## Set task
Copy the items below word for word, from the first line down to and including the line that contains "tap(1356, 128)".

## Extracted material
++++++++

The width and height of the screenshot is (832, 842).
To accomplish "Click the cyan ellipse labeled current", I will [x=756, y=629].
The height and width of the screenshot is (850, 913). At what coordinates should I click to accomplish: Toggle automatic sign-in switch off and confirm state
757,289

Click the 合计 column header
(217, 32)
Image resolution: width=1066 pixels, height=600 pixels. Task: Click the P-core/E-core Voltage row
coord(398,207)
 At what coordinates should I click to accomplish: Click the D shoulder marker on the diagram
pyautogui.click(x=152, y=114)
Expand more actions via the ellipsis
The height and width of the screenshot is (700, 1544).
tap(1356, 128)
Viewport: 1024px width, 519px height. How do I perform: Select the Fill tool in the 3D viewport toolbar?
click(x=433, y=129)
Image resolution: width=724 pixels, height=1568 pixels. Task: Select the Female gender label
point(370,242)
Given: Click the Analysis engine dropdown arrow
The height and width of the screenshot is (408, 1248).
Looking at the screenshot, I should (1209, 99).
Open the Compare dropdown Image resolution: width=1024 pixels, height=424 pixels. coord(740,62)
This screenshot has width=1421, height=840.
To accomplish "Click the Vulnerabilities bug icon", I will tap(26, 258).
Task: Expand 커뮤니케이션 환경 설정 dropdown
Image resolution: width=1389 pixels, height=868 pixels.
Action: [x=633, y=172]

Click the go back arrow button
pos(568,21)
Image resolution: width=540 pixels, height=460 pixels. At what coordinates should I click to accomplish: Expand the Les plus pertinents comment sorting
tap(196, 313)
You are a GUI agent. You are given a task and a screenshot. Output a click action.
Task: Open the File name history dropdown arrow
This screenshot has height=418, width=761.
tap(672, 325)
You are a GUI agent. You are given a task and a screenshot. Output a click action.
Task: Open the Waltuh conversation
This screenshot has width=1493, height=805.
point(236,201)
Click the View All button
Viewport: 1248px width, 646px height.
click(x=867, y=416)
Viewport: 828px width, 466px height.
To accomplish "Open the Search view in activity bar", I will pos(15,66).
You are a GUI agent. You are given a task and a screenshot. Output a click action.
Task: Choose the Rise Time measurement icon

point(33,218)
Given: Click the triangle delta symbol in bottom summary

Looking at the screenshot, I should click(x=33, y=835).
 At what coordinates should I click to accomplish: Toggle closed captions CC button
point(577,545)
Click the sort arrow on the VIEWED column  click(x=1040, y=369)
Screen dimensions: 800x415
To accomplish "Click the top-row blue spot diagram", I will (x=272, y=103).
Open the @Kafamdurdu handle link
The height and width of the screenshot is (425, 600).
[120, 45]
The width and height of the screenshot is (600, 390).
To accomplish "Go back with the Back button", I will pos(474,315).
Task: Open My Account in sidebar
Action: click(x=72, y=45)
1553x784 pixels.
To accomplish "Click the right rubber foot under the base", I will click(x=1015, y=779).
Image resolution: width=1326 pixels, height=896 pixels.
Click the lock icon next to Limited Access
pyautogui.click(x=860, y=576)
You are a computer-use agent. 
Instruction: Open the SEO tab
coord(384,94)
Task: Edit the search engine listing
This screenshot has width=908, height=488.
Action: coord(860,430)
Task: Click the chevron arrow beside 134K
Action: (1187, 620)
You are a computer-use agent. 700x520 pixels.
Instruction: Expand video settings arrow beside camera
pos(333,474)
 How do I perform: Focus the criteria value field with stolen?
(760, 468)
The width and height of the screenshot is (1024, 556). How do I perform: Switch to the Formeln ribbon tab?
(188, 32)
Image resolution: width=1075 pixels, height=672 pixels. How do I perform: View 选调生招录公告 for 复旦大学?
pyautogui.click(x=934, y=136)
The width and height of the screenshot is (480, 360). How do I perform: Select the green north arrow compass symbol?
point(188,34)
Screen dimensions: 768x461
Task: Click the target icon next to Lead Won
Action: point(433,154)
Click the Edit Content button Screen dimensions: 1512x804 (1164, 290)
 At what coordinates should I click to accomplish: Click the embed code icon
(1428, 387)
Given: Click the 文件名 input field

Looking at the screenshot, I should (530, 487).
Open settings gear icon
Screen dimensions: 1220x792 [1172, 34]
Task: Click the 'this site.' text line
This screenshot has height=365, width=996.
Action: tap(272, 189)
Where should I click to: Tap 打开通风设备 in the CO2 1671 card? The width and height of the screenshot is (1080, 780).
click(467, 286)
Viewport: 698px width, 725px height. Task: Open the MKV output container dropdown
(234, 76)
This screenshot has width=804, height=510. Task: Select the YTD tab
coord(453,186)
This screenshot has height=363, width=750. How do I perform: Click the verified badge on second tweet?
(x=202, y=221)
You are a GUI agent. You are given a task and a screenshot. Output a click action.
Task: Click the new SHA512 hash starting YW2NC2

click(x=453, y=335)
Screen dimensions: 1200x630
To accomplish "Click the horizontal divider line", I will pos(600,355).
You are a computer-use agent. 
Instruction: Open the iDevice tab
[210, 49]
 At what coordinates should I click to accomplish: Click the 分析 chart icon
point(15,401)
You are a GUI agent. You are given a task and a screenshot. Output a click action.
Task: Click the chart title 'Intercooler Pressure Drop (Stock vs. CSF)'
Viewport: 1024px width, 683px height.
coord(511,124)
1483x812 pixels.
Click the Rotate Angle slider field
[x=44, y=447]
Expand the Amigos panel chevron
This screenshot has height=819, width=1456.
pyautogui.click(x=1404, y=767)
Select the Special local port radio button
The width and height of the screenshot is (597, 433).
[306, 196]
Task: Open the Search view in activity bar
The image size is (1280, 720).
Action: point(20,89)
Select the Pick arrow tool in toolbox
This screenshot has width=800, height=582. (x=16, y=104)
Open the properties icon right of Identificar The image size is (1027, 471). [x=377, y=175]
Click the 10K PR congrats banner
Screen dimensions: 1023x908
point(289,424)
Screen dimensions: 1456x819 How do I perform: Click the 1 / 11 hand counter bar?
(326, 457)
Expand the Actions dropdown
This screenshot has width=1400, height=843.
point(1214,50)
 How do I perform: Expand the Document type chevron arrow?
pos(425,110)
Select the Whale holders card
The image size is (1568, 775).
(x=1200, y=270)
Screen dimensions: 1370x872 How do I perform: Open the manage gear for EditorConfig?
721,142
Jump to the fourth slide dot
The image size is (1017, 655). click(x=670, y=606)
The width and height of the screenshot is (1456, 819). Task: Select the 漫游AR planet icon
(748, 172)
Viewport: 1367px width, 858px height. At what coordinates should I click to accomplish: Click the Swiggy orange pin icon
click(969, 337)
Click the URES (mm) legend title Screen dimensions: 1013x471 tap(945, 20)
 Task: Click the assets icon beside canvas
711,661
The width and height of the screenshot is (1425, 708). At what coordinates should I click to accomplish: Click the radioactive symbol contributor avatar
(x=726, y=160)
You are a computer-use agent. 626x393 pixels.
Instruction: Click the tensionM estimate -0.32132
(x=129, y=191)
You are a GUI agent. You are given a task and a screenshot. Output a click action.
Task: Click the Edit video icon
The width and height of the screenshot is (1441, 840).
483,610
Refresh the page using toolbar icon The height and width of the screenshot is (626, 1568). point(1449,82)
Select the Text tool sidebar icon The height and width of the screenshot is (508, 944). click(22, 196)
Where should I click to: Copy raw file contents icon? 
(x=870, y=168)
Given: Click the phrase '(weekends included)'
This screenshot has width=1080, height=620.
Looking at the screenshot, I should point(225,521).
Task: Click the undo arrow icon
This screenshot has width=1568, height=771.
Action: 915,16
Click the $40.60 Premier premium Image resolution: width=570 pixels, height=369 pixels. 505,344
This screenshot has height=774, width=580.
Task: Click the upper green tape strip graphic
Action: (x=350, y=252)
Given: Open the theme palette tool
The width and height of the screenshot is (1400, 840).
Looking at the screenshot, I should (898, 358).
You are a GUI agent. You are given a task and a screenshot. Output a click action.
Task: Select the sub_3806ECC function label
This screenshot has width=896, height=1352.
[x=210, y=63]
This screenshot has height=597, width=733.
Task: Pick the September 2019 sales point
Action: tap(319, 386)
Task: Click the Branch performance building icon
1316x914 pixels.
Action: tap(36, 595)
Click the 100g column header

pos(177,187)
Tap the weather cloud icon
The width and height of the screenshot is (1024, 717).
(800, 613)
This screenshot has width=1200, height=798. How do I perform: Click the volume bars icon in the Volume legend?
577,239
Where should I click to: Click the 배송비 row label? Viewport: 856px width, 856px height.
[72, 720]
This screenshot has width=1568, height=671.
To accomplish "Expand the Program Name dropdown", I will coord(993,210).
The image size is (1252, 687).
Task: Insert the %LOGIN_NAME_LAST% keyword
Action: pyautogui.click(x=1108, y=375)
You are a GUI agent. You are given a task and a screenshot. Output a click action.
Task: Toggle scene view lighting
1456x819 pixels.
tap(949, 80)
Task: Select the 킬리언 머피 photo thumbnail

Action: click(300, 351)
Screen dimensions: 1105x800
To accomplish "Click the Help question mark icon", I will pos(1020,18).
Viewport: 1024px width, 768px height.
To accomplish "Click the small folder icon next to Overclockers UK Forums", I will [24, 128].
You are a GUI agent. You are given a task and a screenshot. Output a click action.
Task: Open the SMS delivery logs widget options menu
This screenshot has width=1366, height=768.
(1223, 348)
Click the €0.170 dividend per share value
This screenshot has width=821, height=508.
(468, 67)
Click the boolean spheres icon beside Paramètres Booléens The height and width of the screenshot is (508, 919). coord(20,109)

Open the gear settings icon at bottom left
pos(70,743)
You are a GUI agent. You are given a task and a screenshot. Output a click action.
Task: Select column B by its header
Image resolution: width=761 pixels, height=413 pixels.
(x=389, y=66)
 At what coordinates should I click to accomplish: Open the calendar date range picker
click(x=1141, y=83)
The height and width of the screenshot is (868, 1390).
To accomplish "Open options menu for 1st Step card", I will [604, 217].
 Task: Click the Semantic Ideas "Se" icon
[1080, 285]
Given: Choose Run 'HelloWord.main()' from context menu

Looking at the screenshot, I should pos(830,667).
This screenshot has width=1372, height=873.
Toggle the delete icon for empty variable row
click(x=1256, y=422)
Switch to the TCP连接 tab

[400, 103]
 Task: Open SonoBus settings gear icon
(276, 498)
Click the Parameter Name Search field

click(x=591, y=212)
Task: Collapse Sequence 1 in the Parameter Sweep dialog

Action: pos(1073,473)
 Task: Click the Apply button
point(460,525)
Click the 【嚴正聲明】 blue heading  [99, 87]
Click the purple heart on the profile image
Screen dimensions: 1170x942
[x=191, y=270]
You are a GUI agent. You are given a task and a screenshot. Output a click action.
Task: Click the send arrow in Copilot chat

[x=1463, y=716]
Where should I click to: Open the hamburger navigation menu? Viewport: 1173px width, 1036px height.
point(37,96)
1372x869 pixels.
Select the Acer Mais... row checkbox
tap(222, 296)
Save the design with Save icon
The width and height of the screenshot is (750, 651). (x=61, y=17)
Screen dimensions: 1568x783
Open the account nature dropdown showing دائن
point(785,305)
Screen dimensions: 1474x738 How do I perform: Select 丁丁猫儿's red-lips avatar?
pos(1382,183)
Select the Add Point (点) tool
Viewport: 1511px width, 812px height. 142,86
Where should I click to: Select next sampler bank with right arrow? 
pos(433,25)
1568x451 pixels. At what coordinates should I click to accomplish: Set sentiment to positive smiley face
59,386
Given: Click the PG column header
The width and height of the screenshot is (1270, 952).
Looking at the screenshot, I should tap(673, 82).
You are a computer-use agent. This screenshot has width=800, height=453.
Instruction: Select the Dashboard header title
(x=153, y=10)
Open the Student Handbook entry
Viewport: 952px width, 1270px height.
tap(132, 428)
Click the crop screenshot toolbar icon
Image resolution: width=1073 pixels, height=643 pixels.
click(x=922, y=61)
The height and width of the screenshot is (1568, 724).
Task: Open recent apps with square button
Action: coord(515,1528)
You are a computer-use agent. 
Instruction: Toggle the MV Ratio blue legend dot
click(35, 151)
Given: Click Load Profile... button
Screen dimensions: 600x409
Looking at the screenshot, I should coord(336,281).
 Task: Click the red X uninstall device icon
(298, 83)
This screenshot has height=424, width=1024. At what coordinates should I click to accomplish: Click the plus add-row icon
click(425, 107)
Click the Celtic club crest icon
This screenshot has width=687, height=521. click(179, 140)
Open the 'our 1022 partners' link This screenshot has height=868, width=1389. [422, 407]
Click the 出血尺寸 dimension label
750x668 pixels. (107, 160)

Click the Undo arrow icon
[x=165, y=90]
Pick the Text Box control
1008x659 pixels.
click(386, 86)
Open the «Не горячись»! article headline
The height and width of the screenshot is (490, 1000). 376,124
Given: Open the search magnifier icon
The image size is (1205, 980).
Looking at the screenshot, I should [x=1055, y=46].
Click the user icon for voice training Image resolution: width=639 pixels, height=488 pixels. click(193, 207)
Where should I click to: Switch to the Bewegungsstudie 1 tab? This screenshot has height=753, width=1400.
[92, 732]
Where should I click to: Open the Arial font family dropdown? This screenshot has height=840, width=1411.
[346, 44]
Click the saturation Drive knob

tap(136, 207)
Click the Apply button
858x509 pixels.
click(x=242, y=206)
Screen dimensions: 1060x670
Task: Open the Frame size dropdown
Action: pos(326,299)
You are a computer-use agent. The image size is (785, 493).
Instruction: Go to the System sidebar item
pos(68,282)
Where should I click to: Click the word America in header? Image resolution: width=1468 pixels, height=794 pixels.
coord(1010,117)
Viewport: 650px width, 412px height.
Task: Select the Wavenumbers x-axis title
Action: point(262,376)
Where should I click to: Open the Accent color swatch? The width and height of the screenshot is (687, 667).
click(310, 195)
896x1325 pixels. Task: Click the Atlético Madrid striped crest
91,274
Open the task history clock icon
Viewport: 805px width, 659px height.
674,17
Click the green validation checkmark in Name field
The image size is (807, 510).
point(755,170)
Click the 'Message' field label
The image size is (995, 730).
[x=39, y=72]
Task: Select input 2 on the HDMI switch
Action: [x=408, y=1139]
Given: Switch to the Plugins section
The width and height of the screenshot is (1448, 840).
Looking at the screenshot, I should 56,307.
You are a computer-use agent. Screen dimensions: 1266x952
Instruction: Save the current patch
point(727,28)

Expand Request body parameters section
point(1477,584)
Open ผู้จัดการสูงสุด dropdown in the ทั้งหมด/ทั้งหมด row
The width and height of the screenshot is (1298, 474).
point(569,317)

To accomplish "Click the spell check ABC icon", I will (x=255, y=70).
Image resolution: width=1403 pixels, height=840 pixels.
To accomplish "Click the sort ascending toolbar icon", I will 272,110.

++++++++

## Answer to this problem
The width and height of the screenshot is (832, 842).
To accomplish "Click the cyan ellipse labeled current", I will [x=756, y=629].
The height and width of the screenshot is (850, 913). At what coordinates should I click to accomplish: Toggle automatic sign-in switch off and confirm state
757,289

Click the 合计 column header
(217, 32)
Image resolution: width=1066 pixels, height=600 pixels. Task: Click the P-core/E-core Voltage row
coord(398,207)
 At what coordinates should I click to accomplish: Click the D shoulder marker on the diagram
pyautogui.click(x=152, y=114)
Expand more actions via the ellipsis
The height and width of the screenshot is (700, 1544).
tap(1356, 128)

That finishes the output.